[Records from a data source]

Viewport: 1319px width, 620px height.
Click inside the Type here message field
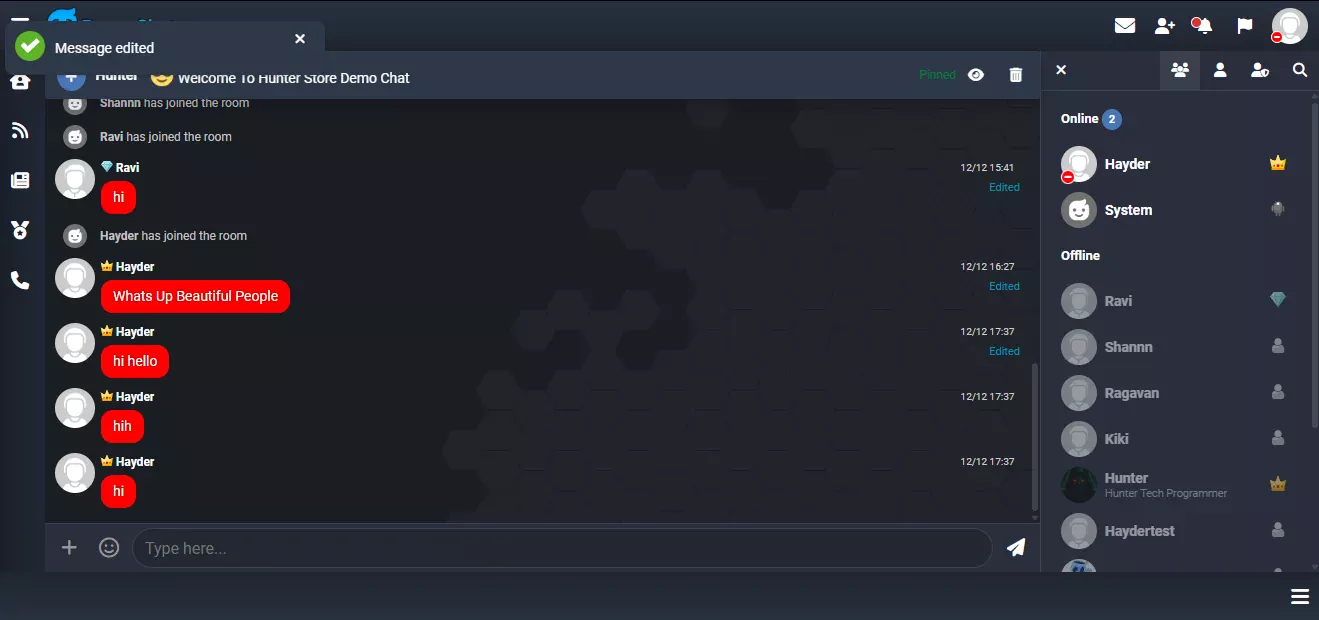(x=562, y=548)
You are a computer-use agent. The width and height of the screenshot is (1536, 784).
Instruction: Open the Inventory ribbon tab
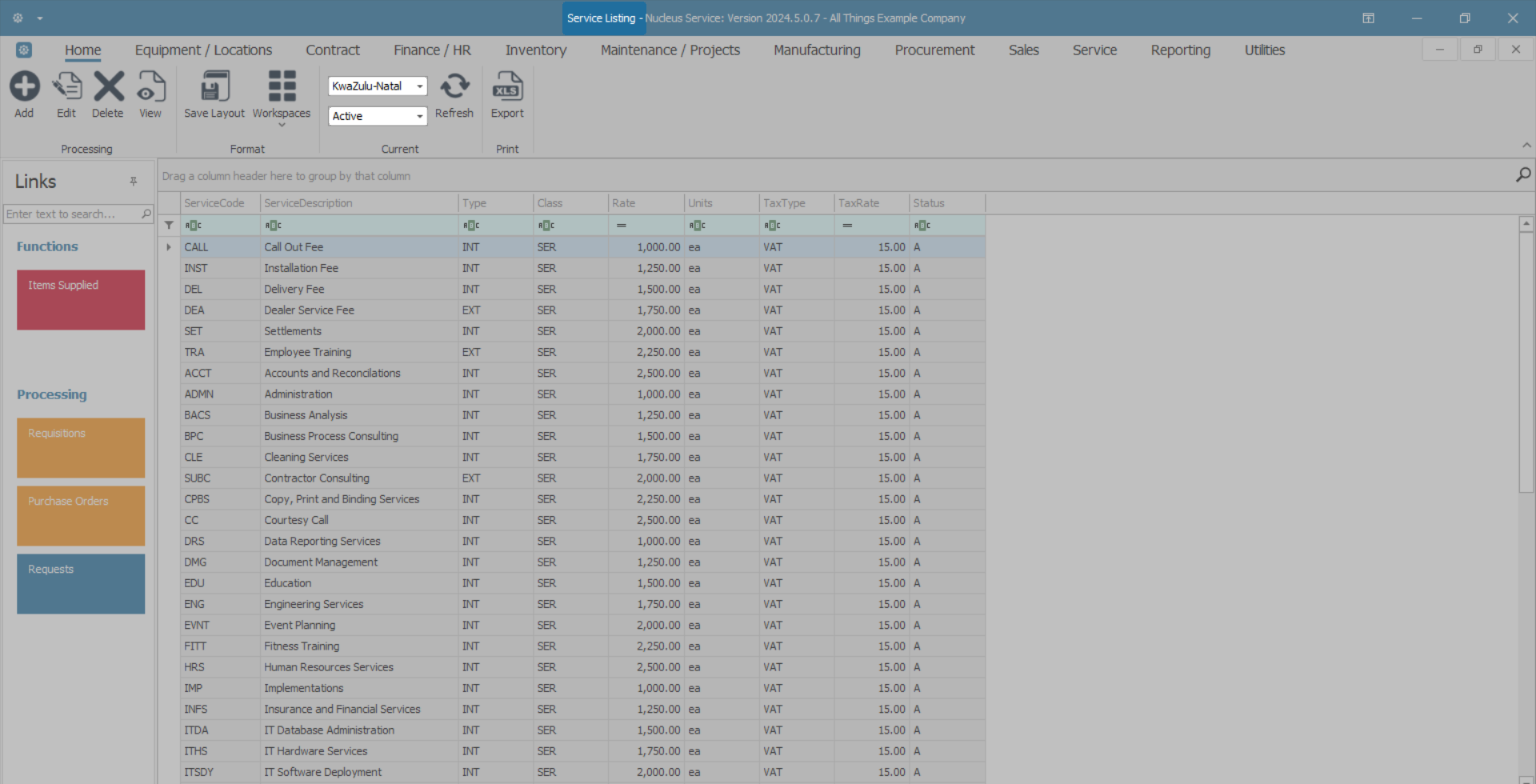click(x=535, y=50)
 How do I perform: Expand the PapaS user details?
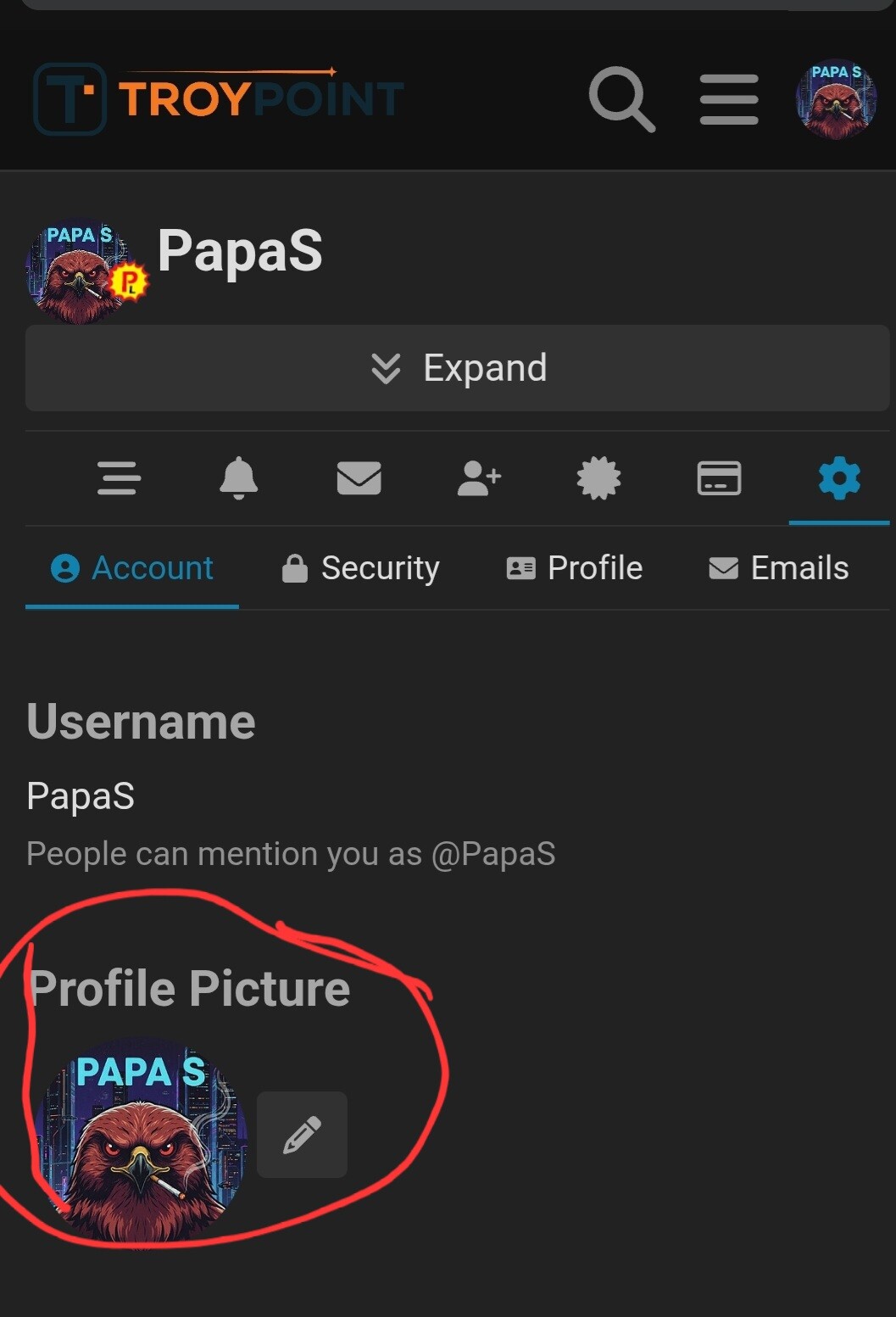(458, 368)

Task description — Beginning with the line that contains "Instruction: Open the Inventory ribbon tab", repeat every remaining line of the data exactly, the last line included, and omit pictures.

Output —
Instruction: Open the Inventory ribbon tab
click(x=535, y=50)
 How do I perform: Expand the PapaS user details?
(458, 368)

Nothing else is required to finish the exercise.